Nancy – Le témoignage de Julie

J'ai préparé les concours pendant les deux années qui ont suivi l'obtention de mon baccalauréat. La première année, après avoir mûrement réfléchi à ce que je voulais faire de ma vie et après de longs mois d'errance en fac de bio, j'ai décidé de tout arrêter en janvier afin de me consacrer à la préparation des concours. Comme on était presque à la moitié de l'année scolaire, j'ai tenté de travailler seule mais ce n'était pas facile! J'ai donc suivi un stage intensif de 5 semaines dans une prépa pour le concours de Strasbourg. Apparemment je n'étais pas suffisamment prête puisque j'ai échoué à l'épreuve éliminatoire de culture générale. Cette année fut assez difficile à gérer, je n'avais pas trop confiance en mes capacités, bien consciente que le pourcentage de réussite était faible. J'avais également passé Nancy en septembre. L'année suivante, j'avais décidé de m'inscrire dans une faculté "en attendant". Je m'accrochais à l'idée rassurante (pour moi) que même si je n'obtenais toujours aucun concours, au moins je validerais une année dans un cursus. Du coup, j'étais un peu moins stressée lorsque je pensais à d'éventuels échecs aux concours que j'allais passer... Cependant, je n'avais pas choisi n'importe quelle filière de fac au hasard. J'avais réfléchi aux domaines que j'aimais vraiment, même si cela ne correspondait pas forcément à la suite logique que j'aurais pu donner à mon baccalauréat. Je m'étais donc inscrite en lettres modernes avec toujours le concours d'ortho en tête! Cette année je m'étais efforcée de travailler mes cours de fac afin d'assurer mes arrières et de préparer le concours d'ortho en même temps. Pour ne pas me disperser, j'avais choisi de passer les mêmes concours que l'année précédente, à savoir Nancy et Strasbourg.
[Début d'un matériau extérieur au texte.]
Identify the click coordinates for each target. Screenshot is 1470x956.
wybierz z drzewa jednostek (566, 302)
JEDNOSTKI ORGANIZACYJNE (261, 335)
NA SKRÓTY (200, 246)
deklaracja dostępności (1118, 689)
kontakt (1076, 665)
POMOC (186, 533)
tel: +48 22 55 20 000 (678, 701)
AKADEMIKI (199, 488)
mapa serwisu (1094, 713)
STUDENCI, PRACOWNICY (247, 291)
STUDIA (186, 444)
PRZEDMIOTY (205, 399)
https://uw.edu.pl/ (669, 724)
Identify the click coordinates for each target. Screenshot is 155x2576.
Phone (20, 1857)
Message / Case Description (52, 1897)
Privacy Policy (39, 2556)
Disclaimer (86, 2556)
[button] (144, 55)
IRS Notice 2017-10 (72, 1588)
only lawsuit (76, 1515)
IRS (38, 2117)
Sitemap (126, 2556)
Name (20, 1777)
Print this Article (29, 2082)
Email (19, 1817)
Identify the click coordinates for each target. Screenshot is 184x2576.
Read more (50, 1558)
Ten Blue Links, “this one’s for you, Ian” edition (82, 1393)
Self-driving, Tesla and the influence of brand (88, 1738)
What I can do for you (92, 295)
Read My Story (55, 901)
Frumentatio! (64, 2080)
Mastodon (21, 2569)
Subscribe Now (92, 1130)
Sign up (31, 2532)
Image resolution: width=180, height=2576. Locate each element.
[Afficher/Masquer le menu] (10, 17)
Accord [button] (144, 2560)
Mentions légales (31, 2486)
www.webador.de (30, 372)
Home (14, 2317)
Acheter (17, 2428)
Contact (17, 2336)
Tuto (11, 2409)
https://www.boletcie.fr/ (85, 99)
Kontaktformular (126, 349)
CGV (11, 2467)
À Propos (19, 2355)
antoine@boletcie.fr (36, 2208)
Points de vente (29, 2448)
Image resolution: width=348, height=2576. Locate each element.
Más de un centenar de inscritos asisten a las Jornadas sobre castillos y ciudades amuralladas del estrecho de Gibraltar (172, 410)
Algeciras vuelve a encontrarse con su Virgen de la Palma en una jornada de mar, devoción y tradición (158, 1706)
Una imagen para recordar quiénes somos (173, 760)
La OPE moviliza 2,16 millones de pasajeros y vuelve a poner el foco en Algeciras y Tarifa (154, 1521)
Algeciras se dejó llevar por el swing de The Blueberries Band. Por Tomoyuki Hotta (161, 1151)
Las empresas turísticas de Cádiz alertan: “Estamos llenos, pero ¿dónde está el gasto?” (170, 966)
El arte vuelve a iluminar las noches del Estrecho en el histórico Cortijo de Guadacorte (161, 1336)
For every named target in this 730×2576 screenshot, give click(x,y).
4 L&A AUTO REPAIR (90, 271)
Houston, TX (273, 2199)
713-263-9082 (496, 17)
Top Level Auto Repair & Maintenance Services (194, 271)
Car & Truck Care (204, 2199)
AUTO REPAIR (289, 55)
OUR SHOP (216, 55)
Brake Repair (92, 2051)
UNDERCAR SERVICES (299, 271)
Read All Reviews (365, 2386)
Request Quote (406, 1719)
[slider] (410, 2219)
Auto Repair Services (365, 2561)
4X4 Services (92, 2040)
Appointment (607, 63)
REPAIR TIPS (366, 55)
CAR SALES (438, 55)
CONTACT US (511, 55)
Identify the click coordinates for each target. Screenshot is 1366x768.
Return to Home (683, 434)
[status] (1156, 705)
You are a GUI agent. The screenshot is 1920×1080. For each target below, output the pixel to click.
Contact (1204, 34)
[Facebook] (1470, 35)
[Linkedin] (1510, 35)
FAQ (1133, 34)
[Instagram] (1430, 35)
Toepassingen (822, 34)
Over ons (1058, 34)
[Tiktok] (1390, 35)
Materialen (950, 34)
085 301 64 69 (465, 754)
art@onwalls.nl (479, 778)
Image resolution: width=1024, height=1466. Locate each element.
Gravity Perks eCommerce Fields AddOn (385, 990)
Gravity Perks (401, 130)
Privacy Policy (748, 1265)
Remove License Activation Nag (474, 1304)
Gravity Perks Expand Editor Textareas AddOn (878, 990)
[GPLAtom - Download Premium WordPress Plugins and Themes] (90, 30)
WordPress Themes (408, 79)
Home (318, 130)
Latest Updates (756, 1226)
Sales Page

Cette année fut la bonne puisque je fus admise à Nancy et admissible à l'écrit de Strasbourg. Comme quoi... Le moral ça joue beaucoup!

Je travaillais seule la plupart du temps, sauf les dernières semaines avant le concours de Nancy où je voyais une amie qui le préparait également. Nous révisions donc ensemble, ce qui nous permettait de mettre le doigt sur nos points faibles. Le rythme de travail n'était pas très régulier tout au long de l'année et il dépendait beaucoup de mon emploi du temps. Dans un premier temps, je me suis concentrée sur le concours de Strasbourg qui avait lieu en avril. Jusqu'à février j'ai donc beaucoup lu, suivi l'actualité, afin de développer ma culture personnelle (ce qui avait été mon point faible la première fois). Ensuite, à l'aide du livre "Concours paramédicaux et sociaux QCM de culture générale" des éditions Vuibert, je travaillais des points précis de culture générale. J'essayais de faire des fiches. J'ai également consulté les méthodes de commentaire de texte ainsi que les annales de l'école.

Pour Nancy, les épreuves étant différentes, j'ai essentiellement travaillé à partir des annales. Comme il y a beaucoup de grammaire, orthographe, syntaxe, j'avais fait des fiches avec toutes les règles d'accord, conjugaison etc etc. Puis je faisais des exercices dans les livres des éditions Vuibert et Masson afin de vérifier que j'avais bien assimilé ces règles. Il faut noter que pour Nancy, les annales sont très riches et certaines années sont corrigées. Si on lit tout en détail, il y a de nombreux conseils qui permettent de savoir ce que les correcteurs attendent de nous pour les épreuves.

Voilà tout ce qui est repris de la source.